Later in the day the probability of entering a new day trading position and exiting with a significant profit becomes less and less likely. This is simply due to the fact that there is less and less time available for our expected scenario to play itself out during the time remaining in the trading session. One can certainly use the rules established here to enter into positions that may be held over into subsequent trading sessions, but since our emphasis here is on day trading we will assume that there will be few, if any, positions established in the last hour of trading. Halting the entry of any new day trades during the last hour of the session is certainly not a hard-and-fast rule, but the 60-minute time frame will serve as a good rule of thumb. Again, this concept is better served as a function of the users individual trading style. Each individual will soon determine the proper time to cease placing new market entries concurrent with the method of trading being used and the market under consideration.

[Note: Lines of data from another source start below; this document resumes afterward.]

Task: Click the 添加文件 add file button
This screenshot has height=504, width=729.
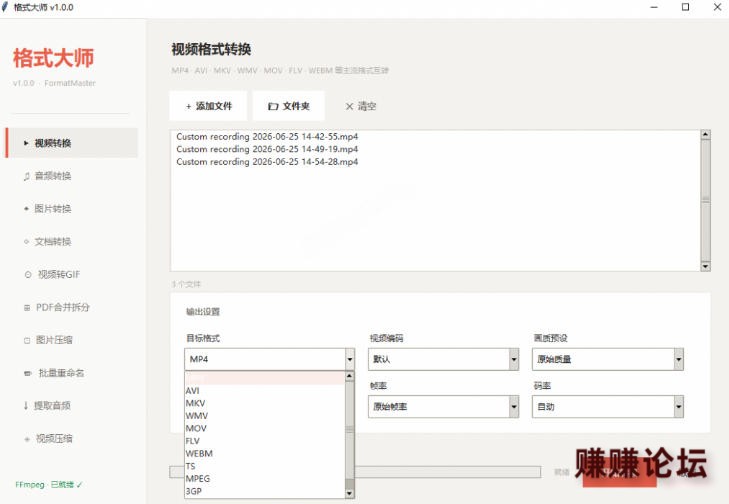Action: [x=209, y=106]
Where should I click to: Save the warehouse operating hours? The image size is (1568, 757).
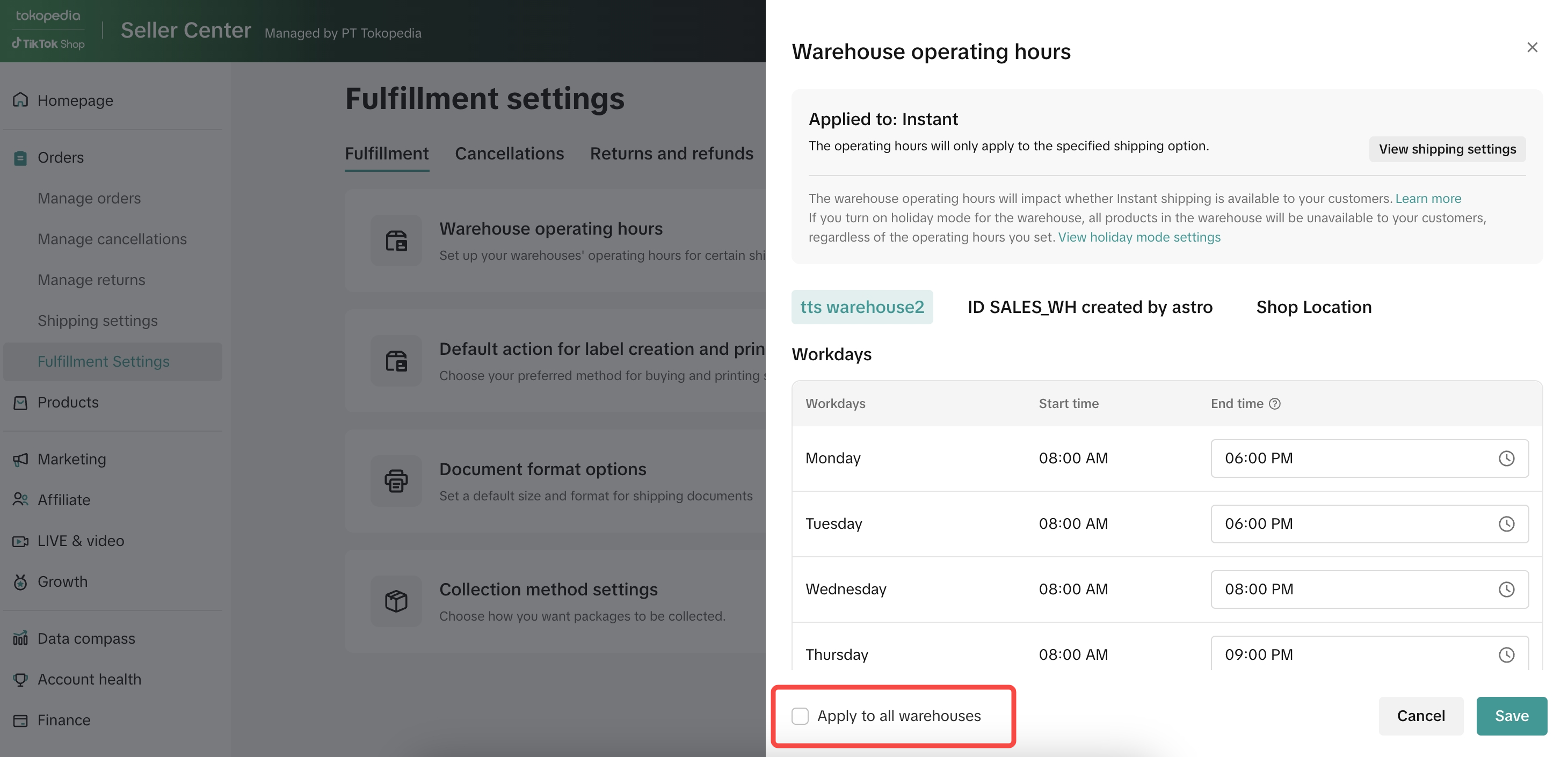coord(1511,716)
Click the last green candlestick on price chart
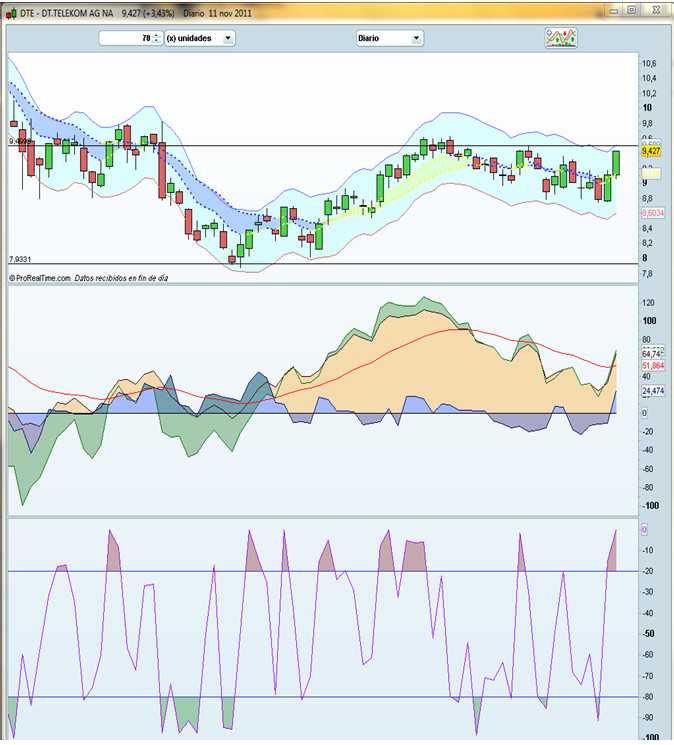The height and width of the screenshot is (745, 674). point(617,163)
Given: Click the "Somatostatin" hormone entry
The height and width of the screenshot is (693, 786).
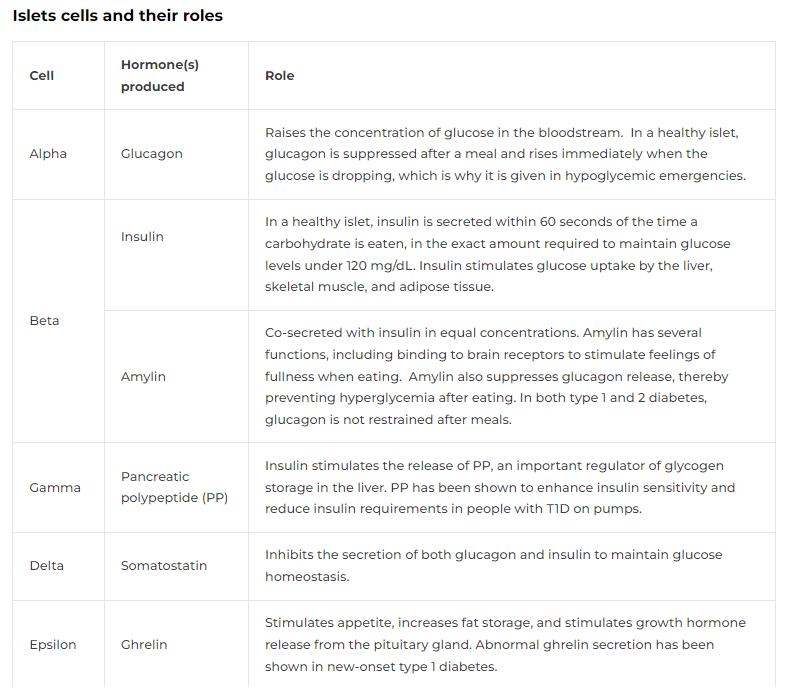Looking at the screenshot, I should tap(164, 566).

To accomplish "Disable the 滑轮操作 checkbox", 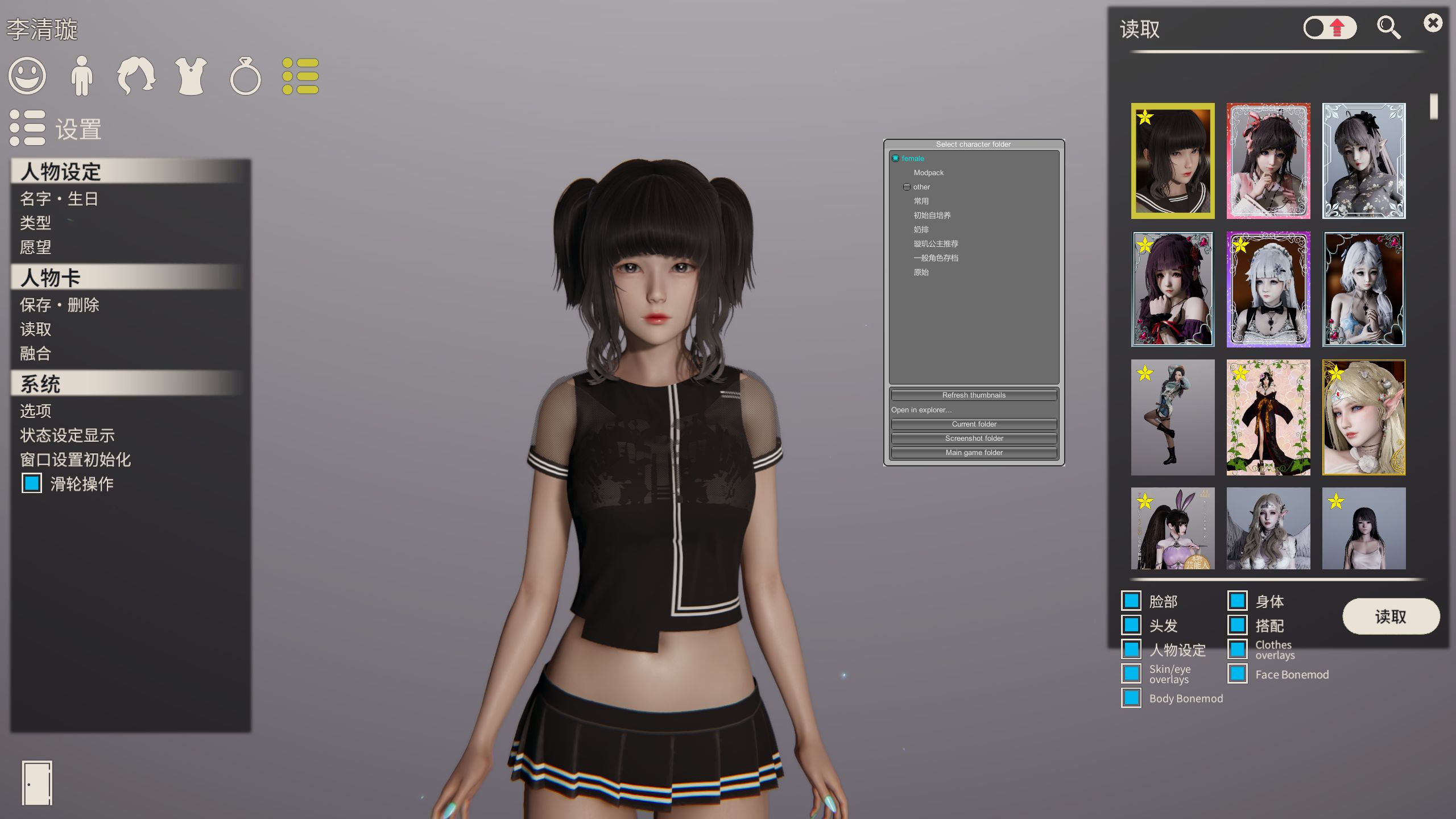I will click(x=32, y=483).
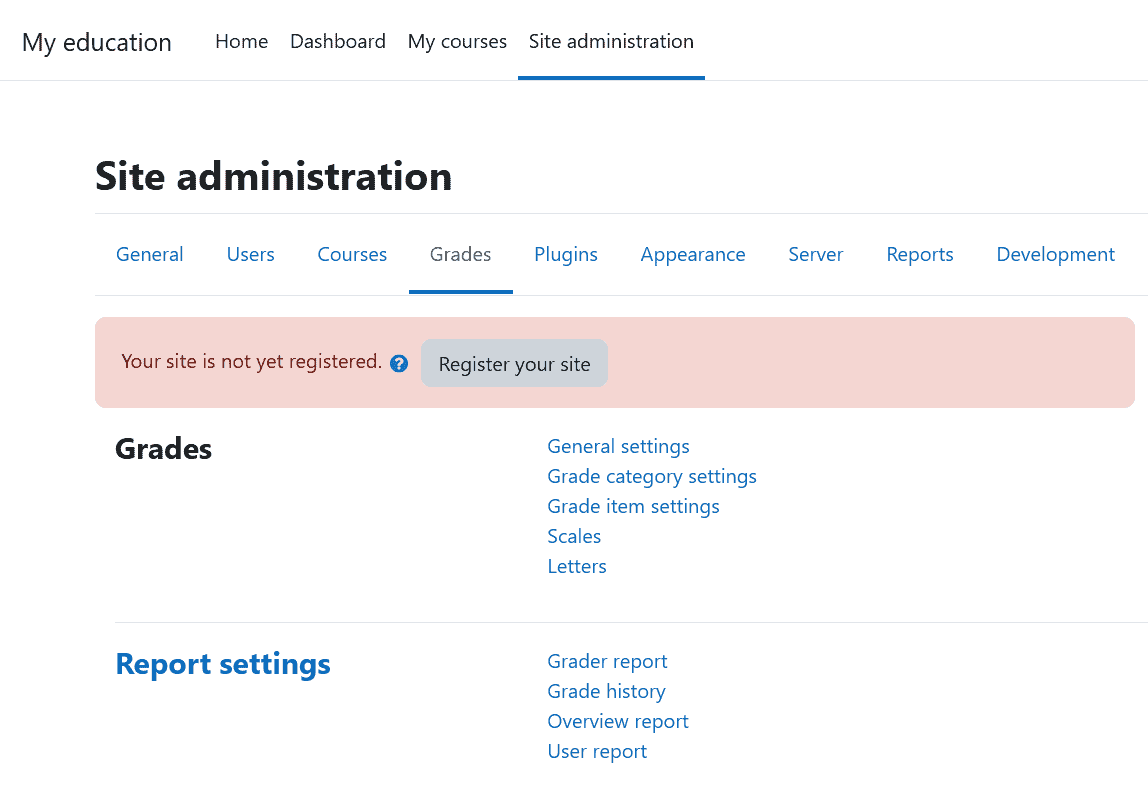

Assuming no new positions will be entered in the last hour, we then look to our Category 2 resistance points for locations at which to place our stops in an effort, in this case, to protect a significantly profitable position in CMVT. It is particularly important to use these types of stops at the end of the day, especially if the day has experienced a major trend, either up or down. On days such as these it is highly likely that there have been many new positions opened throughout the course of the session that are now profitable to one degree or another.

CHAPTER REVIEW

Many traders finding themselves in this position will elect simply to claim their profits for the day before the market closes. These exiting trades can put a noticeable pressure on the market in the direction opposite the trend that has been established for the day. Also, and possibly more significantly, those individuals who are caught on the wrong side of a trending market are becoming increasingly uncomfortable with their losing positions. Faced with the possibility of further losses should the market continue its trend during subsequent sessions, these traders are likely to panic, throwing orders into the market to exit at any price, just to stop the accumulation of red ink on their trading statements. This can have the same trend reversal effect on the market as those liquidating profitable positions. In either case, one can make a convincing argument for the use of protective stops at the end of a trending day. One can easily see all the profits that were accumulated throughout the day quickly evaporate in the face of one of these late-day corrections if a proper protective strategy is not implemented.

As you can see in Figure 9.2, near the end of the trading day a protective stop placed at the most recent Category 2 resistance level was in fact activated as the market traded through it at 2:06 P.M. In this case the use of the protective stop was of little consequence as the market closed relatively near our earlier exit point.

In these two brief examples I have illustrated how dual oscillator indicators can be used in conjunction with market-defined support and resistance to reduce significantly the number of losing trades generated by using the dual oscillators alone. Chapter 11 will deal with the use of the dual oscillators in combination with the Directional Day Filter, which restricts trading to only the major trend of the day. Finally, Chapter 12 will deal with the use of combinations of the Directional Day Filter and dual oscillators along with support and resistance.

CHAPTER REVIEW

1. Buying and selling windows are opened when various combinations of oscillator indicators identify a general area in which trading signals may be generated.

2. Positions are actually taken when the market violates previously defined support or resistance areas.